Rum Caramel Cake

Yield:
12 servings
Ingredients
  • For the cake:
  • 1 (18.25-ounce) box yellow cake mix (recommended: Betty Crocker)
  • 1/4 cup dark rum
  • 1 cup water
  • 3 eggs
  • 1/3 cup vegetable oil
  • For the icing:
  • 1 cup (2 sticks) unsalted butter
  • 2 cups dark brown sugar
  • 1/4 cup milk
  • 4 cups powdered sugar, sifted
  • 1 teaspoon rum extract
Directions
For the cake:
  • Preheat oven to 350 degrees F. Spray 3 (8-inch) round cake pans with nonstick butter-flavored baking spray; set aside.
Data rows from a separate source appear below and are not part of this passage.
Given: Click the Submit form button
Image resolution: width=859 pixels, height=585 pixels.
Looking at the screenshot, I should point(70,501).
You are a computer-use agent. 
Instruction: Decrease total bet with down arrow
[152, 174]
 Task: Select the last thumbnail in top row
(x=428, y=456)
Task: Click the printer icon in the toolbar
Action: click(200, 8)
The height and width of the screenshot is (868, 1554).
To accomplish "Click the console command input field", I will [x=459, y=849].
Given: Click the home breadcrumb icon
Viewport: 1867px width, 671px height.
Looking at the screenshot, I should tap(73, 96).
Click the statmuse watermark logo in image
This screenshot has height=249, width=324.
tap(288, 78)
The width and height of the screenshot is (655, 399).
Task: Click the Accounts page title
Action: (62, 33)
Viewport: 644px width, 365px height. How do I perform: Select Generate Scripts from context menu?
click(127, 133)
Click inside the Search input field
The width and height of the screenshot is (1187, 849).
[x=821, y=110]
  • In a large bowl, beat cake mix, rum, water, eggs, and oil on low speed with an electric mixer for 30 seconds. Scrape down sides of bowl and beat for 2 more minutes on medium speed.

  • Divide batter evenly between prepared cake pans. Bake in preheated oven for 20 to 25 minutes, or until tester comes away clean. Cool completely before icing.

  • For the icing:

  • In a medium saucepan over medium-low heat, melt butter with brown sugar and rum extract. Bring to a boil, stirring constantly. Add milk and bring to a hard boil. Stirring constantly, until sugar is completely dissolved; about 2 minutes.

  • Let cool to room temperature and transfer to a medium bowl. Use an electric mixer on medium speed to beat in powdered sugar until smooth. If too thick, add a little milk. If too thin, add a little powdered sugar.

  • Using an offset spatula, evenly spread icing on top of each cake round. Stack and ice the top of the cake. You may have frosting leftover.